The problem
Please repeat the entries exactly as they appear and omit any images.

Data records
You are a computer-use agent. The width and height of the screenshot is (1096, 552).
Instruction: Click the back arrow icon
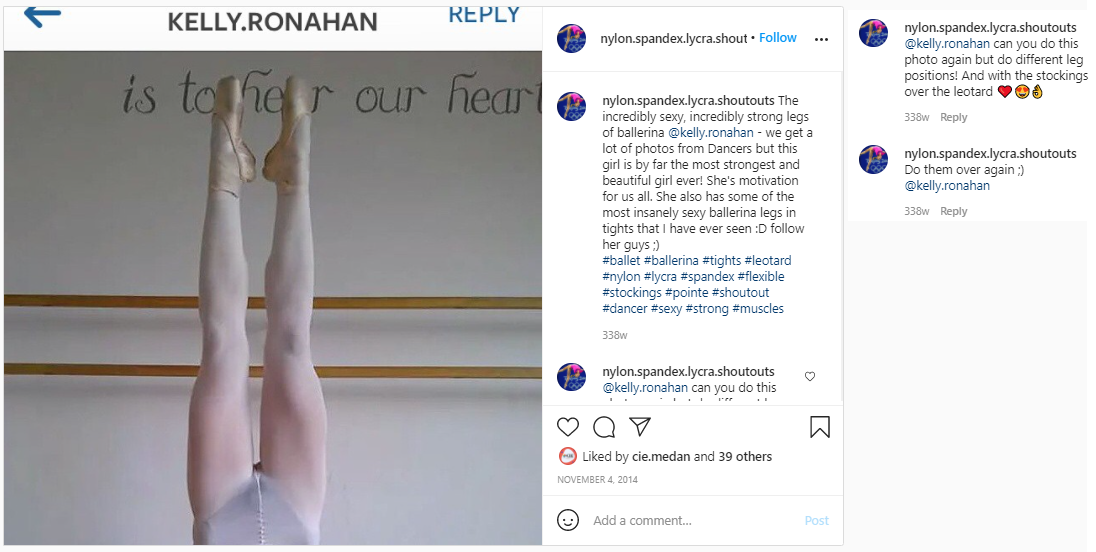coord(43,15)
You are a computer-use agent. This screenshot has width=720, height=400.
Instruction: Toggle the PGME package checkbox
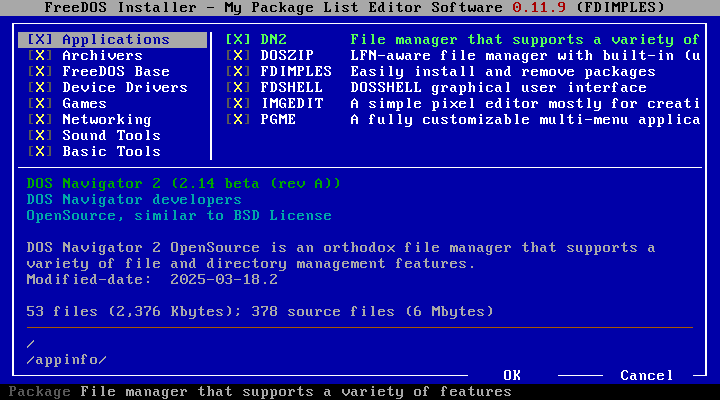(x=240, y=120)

Response to this exercise
You are a computer-use agent. The width and height of the screenshot is (1096, 552).
Instruction: Click the back arrow icon
coord(43,15)
You are a computer-use agent. This screenshot has width=720, height=400.
Instruction: Toggle the PGME package checkbox
(x=240, y=120)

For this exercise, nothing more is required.